The purpose of this study was to generate recommendations for using storytelling as an instructional technique in military training and education programs. Through a review of the literature on effective storytelling and the investigation of experienced instructors’ use of storytelling in military education courses, this study was designed to generate knowledge that may apply to effective instructor training and education on the topic of storytelling as an instructional technique in military training and education.
Relevance of the Study
This study aimed to contribute to the literature on storytelling in adult education learning environments and explore the impact of instructor storytelling in military training courses. While a significant body of literature exists connecting storytelling to positive outcomes in management and leadership and in college classrooms, a search of existing studies finds no specific research on connections between storytelling and outcomes in a military setting. In addition to gaps in the literature on storytelling, findings on instructor credibility and self-disclosure have primarily been presented in the context of undergraduate college courses. This study sought to explore the perceived impact of those instructor behaviors in a military context as well. By informing the literature and providing practical recommendations, the researcher’s primary goal was to offer simple and achievable ways to improve instruction in military training and education.

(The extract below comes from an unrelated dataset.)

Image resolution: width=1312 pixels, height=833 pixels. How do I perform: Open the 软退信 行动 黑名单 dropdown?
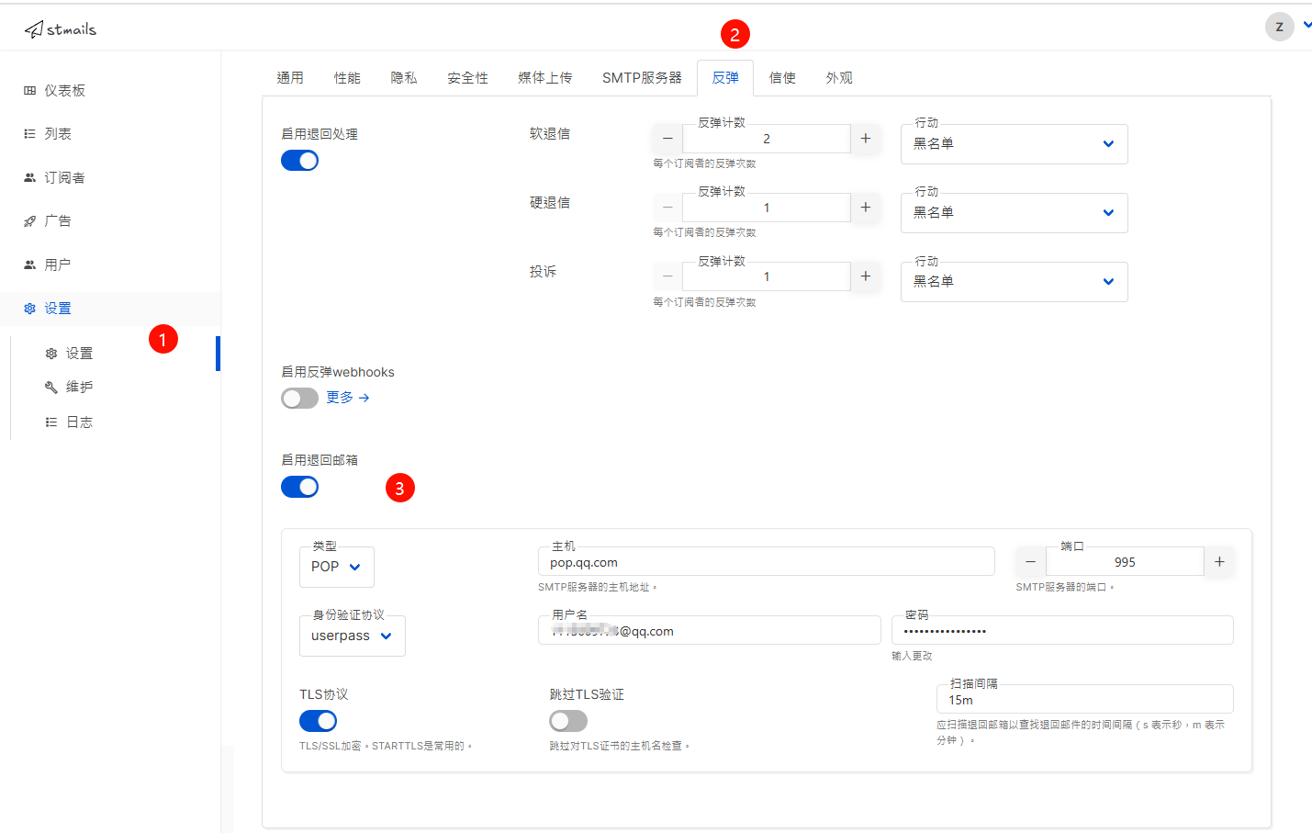[1013, 144]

Review of the Literature: Instructional Effectiveness and the Neuroscience of Storytelling and Adult Learning
The scholarly literature on adult learning and instructional effectiveness provides foundational background for this study. Specific areas of relevance include the study of instructor credibility and self-disclosure, narrative instructional techniques, and the neurocognitive link between stories and learning. Prior research in these areas informed the research questions in the study and provided insight when exploring the findings and implications of this effort.
Instructional Effectiveness: Credibility
A significant body of literature on instructional effectiveness has focused on the issue of instructor credibility, with consistent findings that correlate instructor credibility with student outcomes, motivation, and cognitive learning. Stoltz et al. (2014), for example, propose that “teacher credibility may be the most important factor in the instruction process” (p. 167). In a study on verbal aggression in the college classroom, Myers (2001) asserts that instructor credibility is one of the most important variables in the relationship between instructors and students. Myers (2001) maintains that if a student does not perceive that the instructor is credible, the pair is unlikely to develop a positive or meaningful relationship, which can inhibit the student’s ability to learn.
Contributing to the research on instructor effectiveness and building credibility, researchers have explored the impact of instructor self-disclosure on student impressions of the instructor. For example, uncertainty reduction theory maintains the notion that in order to develop a relationship with someone, a person must gain information about another person, develop trust, and thereby reduce both cognitive and behavioral uncertainty between the two parties. According to the tenets of uncertainty reduction theory, appropriate self-disclosure can decrease uncertainty and increase communication and positive affect (Aidman & Long, 2017). In instructional settings, instructors who disclose relevant and appropriate personal information increase perceptions of caring and affinity with students’ experience (Myers & Bryant, 2004). This was demonstrated in a study of college students’ perceptions of their instructors, effectively self-disclosing information relevant to the students or the course material. It resulted in a positive impact on perceptions of the instructors’ character, caring, and competence, which are the three components of credibility (Myers et al., 2009).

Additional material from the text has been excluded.